Gil shouldered his way through a pair of rotters. Crossbow bolt through one’s eye. Swing of the bow to collapse the second’s head.

Their eyes met, vampire and man. They shared a friendly nod amidst chaos.

Coburn felt Kayla in his mind. Excited. Jubilant, even.

The moment did not last.

The girl with the chair leg—her face marred with streaks of ash, ash that looked purposeful, like a kind of war-paint—spun into the questing hands of a jawless rotter. The creature’s hands found her throat. Pulled her close.

Gil saw. Screamed.

The fiend drew her upward to its seeking mouth—

For Coburn, that looked all too familiar.

He did not know this girl. Did not care anything for her outside a small ember of gratitude for coming in here and saving his pale ass.

But he knew his daughter. He knew Kayla. Knew he had failed them both.

Coburn moved. Point A to Point B in a half a blink of a reptile’s eye—and when he came upon the monster holding the little girl, its mouth so close to her throat its fattened raw beef of a tongue was pressed against her skin, Coburn let the momentum of his preternatural speed carry through to the back of his hand.

The rotter’s head cracked, spun off the shoulders the way one might spin the cap off a cheap whiskey bottle. Black blood aerosolized.

The girl fell.

Coburn caught her.

Her throat was torn out.

No!
came Kayla’s voice.
Just the rotter’s blood.

The girl blinked.

The gore slid from her neck, plopping to the ground in the middle of the fracas. Washed away by the rain. The girl stared up at Coburn with eyes moist with wonder and terror.

“What are you?” she asked.

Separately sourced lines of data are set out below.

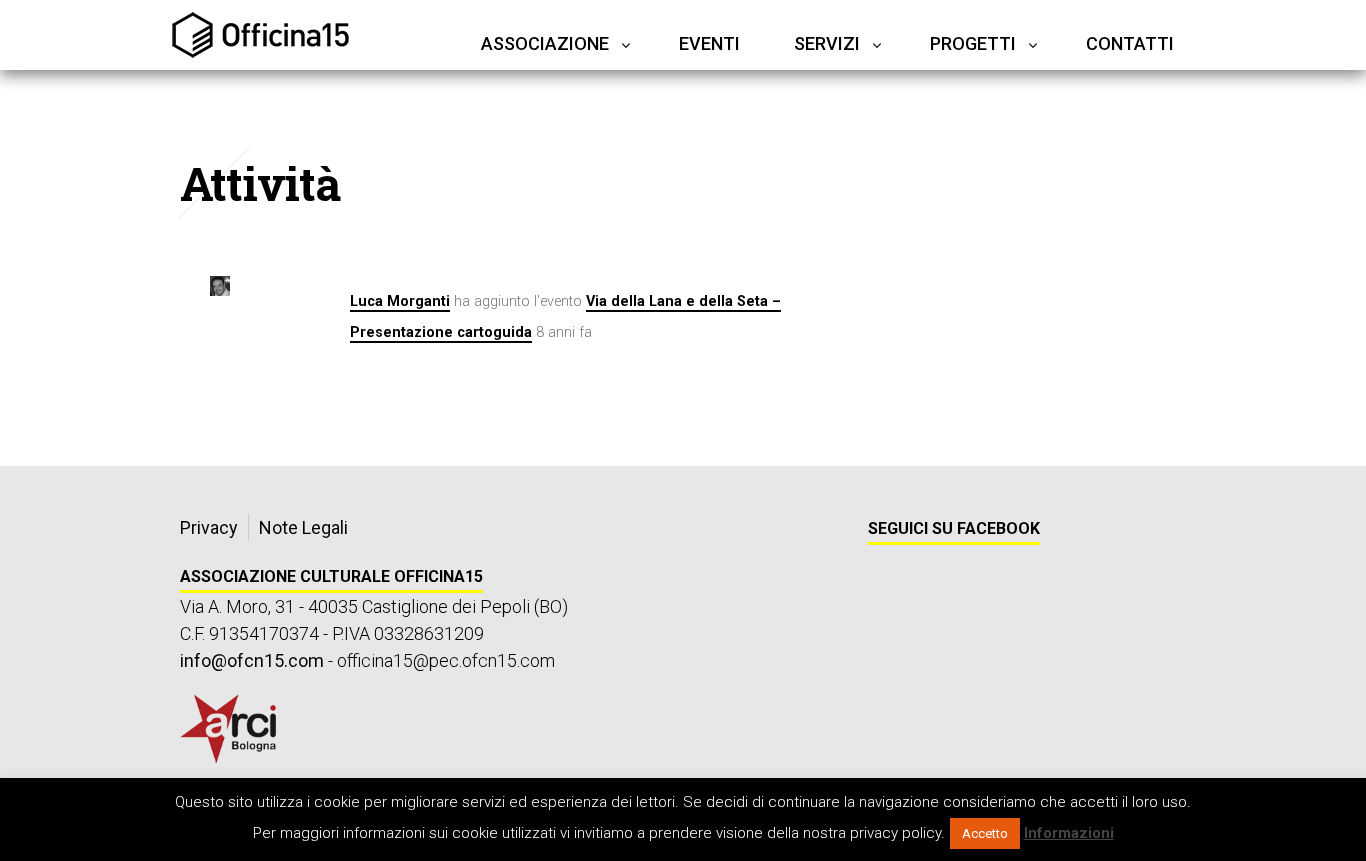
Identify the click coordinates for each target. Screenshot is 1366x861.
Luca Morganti (400, 301)
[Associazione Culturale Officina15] (260, 35)
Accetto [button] (985, 833)
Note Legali (303, 527)
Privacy (209, 527)
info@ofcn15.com (252, 660)
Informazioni (1069, 833)
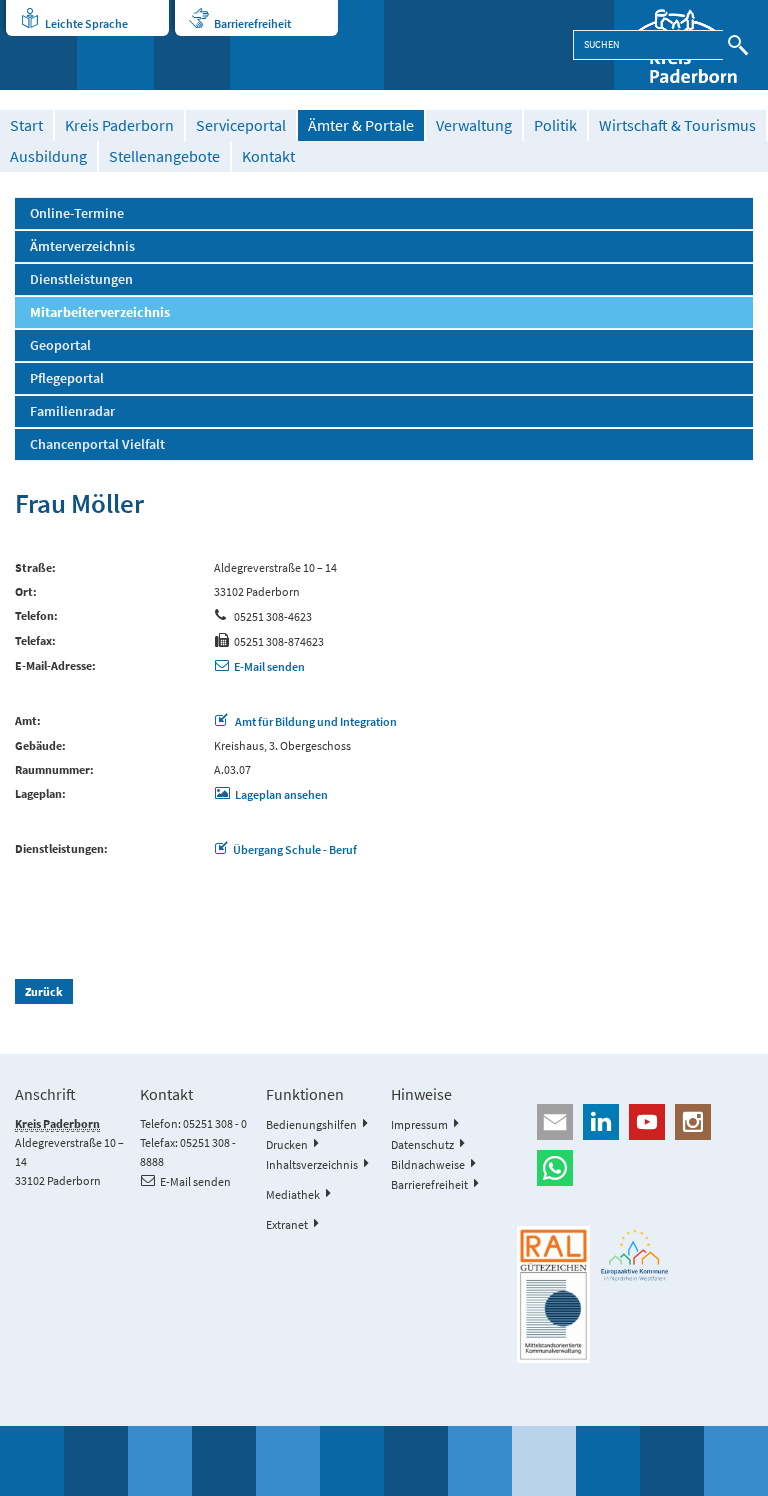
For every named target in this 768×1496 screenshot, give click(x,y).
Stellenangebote (164, 156)
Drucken (287, 1144)
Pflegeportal (67, 378)
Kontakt (268, 156)
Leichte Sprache (86, 23)
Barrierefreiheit (252, 23)
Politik (555, 125)
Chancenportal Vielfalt (97, 444)
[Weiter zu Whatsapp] (634, 1168)
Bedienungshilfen (311, 1124)
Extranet (287, 1224)
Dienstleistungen (81, 279)
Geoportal (60, 345)
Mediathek (293, 1194)
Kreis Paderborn (119, 125)
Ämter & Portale (361, 125)
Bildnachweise (428, 1164)
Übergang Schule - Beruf (295, 849)
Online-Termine (77, 213)
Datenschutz (422, 1144)
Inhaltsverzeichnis (312, 1164)
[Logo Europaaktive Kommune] (635, 1255)
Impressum (419, 1124)
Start (26, 125)
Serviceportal (241, 125)
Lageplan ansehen (281, 794)
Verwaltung (474, 125)
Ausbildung (48, 156)
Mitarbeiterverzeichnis (100, 312)
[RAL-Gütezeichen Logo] (553, 1295)
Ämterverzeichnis (82, 246)
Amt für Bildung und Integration (315, 721)
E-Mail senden (269, 666)
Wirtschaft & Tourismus (677, 125)
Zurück (44, 991)
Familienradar (72, 411)
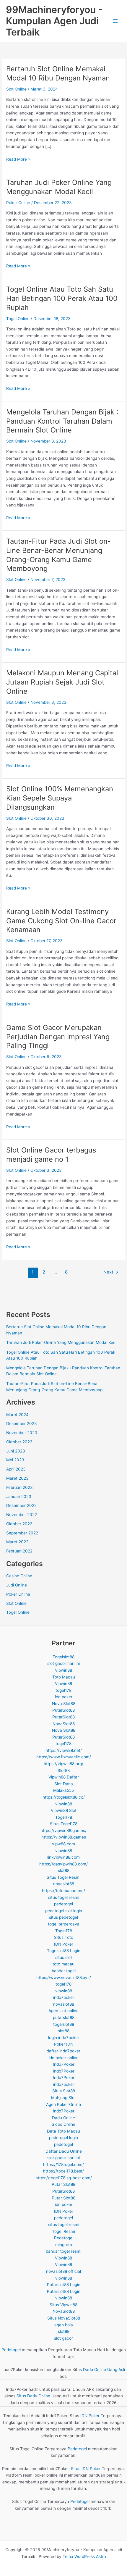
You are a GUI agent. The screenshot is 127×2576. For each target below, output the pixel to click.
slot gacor (63, 2338)
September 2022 (22, 1533)
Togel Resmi (63, 2231)
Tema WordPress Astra (84, 2556)
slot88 (63, 1870)
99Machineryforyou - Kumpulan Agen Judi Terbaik (54, 21)
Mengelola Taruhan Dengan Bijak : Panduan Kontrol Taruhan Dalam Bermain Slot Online (62, 421)
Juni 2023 (15, 1451)
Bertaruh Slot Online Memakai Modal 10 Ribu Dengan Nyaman (58, 73)
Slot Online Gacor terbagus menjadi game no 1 (51, 1154)
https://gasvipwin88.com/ (63, 1864)
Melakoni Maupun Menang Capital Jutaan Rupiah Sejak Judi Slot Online (62, 682)
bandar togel (64, 1970)
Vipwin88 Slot (63, 1810)
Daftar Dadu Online (63, 2151)
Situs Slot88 (63, 2090)
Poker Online (18, 202)
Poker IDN (63, 2044)
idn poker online (64, 2057)
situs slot (63, 1957)
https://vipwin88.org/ (63, 1763)
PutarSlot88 (63, 1710)
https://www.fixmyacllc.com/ (63, 1757)
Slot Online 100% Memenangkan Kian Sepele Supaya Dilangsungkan (59, 798)
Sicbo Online (63, 2124)
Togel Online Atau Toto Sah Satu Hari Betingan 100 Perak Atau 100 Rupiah (62, 298)
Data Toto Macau (63, 2131)
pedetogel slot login (63, 1910)
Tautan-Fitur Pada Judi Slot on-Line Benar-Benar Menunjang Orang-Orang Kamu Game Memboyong (58, 555)
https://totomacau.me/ (63, 1890)
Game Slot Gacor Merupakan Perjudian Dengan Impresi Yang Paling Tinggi (58, 1036)
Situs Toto (63, 1937)
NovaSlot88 (64, 1723)
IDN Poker (63, 1944)
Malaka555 (63, 1790)
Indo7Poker (63, 2064)
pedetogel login (63, 2137)
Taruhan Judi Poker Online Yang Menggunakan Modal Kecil (59, 187)
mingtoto (63, 2244)
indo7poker (63, 1997)
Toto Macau (63, 1677)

A small voice, but Coburn could hear.

He answered the only way he could: “I don’t know.”

Then he set her down. Picked up her gore-clumped chair leg, handed it to her. Next thing he knew, Gil’s back was to his own.

The zombies had again stopped. Formed a circle around them. Staring not at their prey but at the one they believed to be their master:

The child hunter was up. Claws dripping.

At the beast’s feet lay Creampuff. White coat gone red. There on the ground like a broken toy before the child who played too rough.

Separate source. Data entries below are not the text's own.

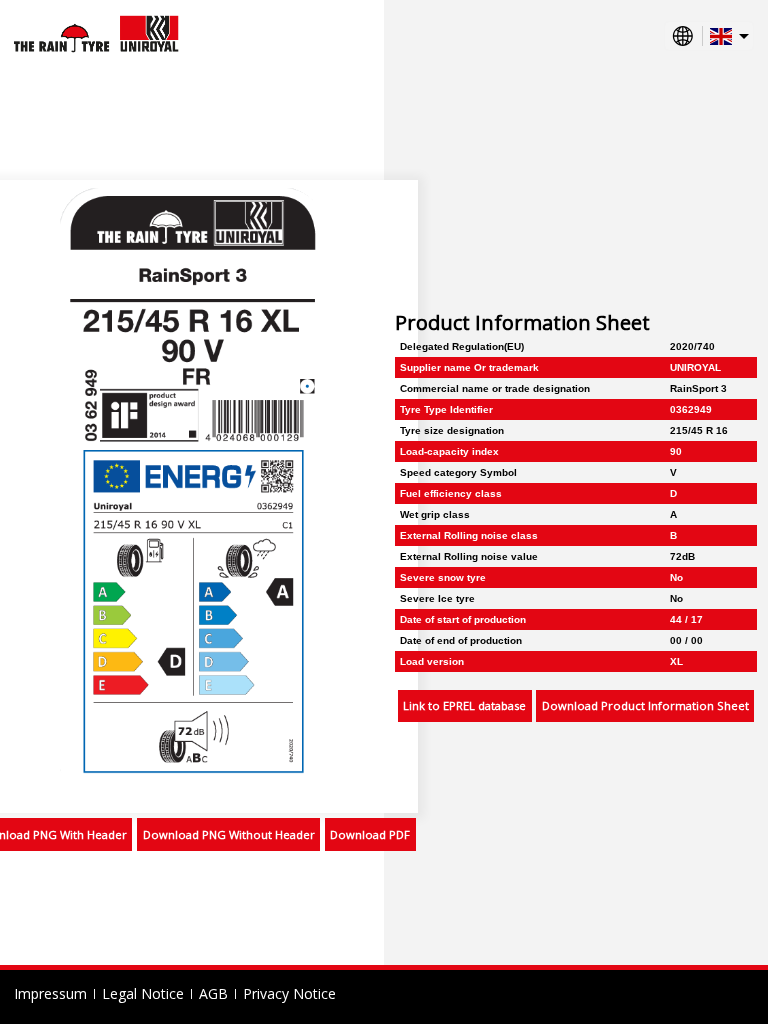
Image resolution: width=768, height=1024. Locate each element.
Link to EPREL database (464, 705)
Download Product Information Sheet (645, 705)
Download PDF (370, 834)
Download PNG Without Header (229, 834)
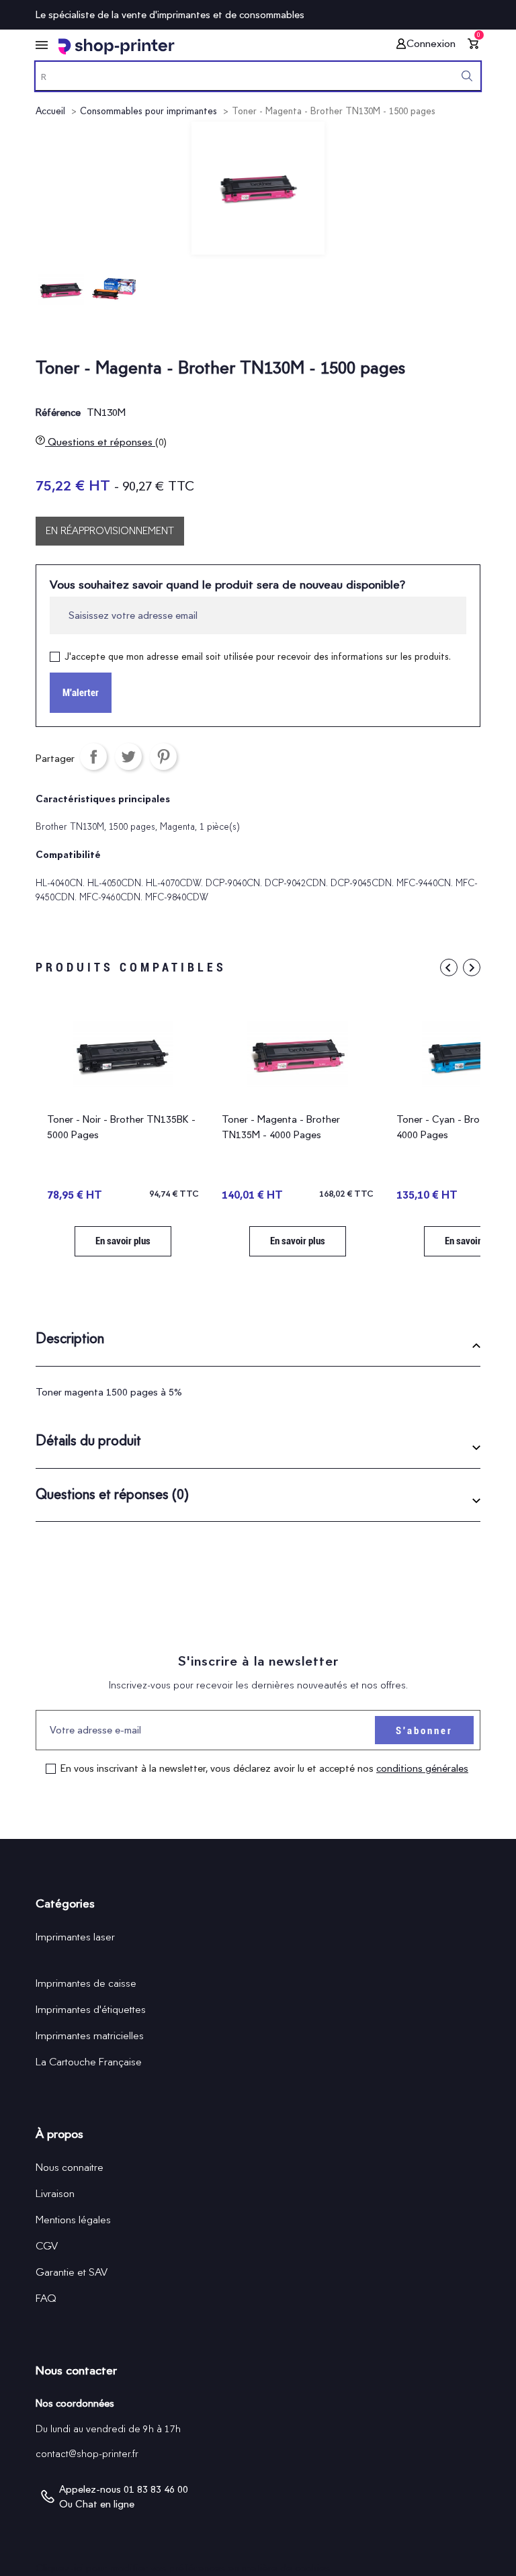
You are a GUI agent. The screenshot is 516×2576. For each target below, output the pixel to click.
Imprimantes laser (75, 1936)
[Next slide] (471, 967)
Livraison (55, 2193)
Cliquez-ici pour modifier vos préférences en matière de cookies (183, 2567)
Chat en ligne (104, 2504)
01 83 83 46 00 (156, 2489)
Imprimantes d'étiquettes (91, 2009)
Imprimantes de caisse (86, 1983)
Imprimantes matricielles (90, 2035)
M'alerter (80, 693)
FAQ (46, 2298)
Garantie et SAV (72, 2272)
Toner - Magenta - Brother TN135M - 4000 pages (281, 1127)
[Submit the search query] (467, 76)
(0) (161, 442)
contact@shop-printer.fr (87, 2454)
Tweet (128, 756)
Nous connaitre (69, 2167)
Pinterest (163, 756)
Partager (93, 756)
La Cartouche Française (89, 2061)
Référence (58, 412)
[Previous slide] (449, 967)
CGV (47, 2245)
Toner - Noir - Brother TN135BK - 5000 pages (121, 1127)
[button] (258, 1343)
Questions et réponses (106, 441)
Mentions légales (73, 2219)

A surge of anger bubbled up inside Coburn.

His dog. That was
his
dog. Nobody—man, woman, child, or reanimated dead thing with vampire’s blood churning through its nightmare veins—messed with his dog. Shit. Shit!

We’re doomed
, came Kayla’s voice. Echoing through his head.
Doomed... doomed... doomed
.

It was as if Gil could hear her.

Because the old man said, “I have an idea.”

And then he brought up the crossbow, splitting some fool rotter’s head, and hurried over to a minivan parked cock-eyed at the corner.

The child hunter started toward Coburn.

But then another child stepped in the way. Blond shaggy hair, hanging over his face. He parted the hair with his fingers, then held out his hands.

“Ellie,” the kid said. “It’s me. Aiden.”

The hunter hissed. Offered no recognition. Took a step forward.

“Kid,” Coburn growled.

But Aiden took another step forward. “I want to help you. You should come home. With the rest of us. Look. We’re all here.”


Kid
,” Coburn said again, this time more insistent. The other kids called to him, too—told him not to do that, to stop, to get away.

“That’s not Ellie,” the tall boy with the bloodied pistol said. Desperate. Voice cracking. Sadness there.

The hunter moved fast.

So did Coburn.

They met Aiden in the middle. Coburn swept the kid up, turned his body. The hunter’s claws again dug into the meat of his back, but with his free hand he grabbed behind the mutant and flipped her forward into a crowd of rotters—undead bowling in the hell-born apocalypse.

Aiden cried out. In that cry a great abyss where grief suddenly rose up like a terrible wind. As the boy collapsed onto his hands and knees, sobbing, Coburn saw Gil had shattered the driver-side window of the mini-van and was sitting in the front seat—he whooped, yelled for everyone to get in.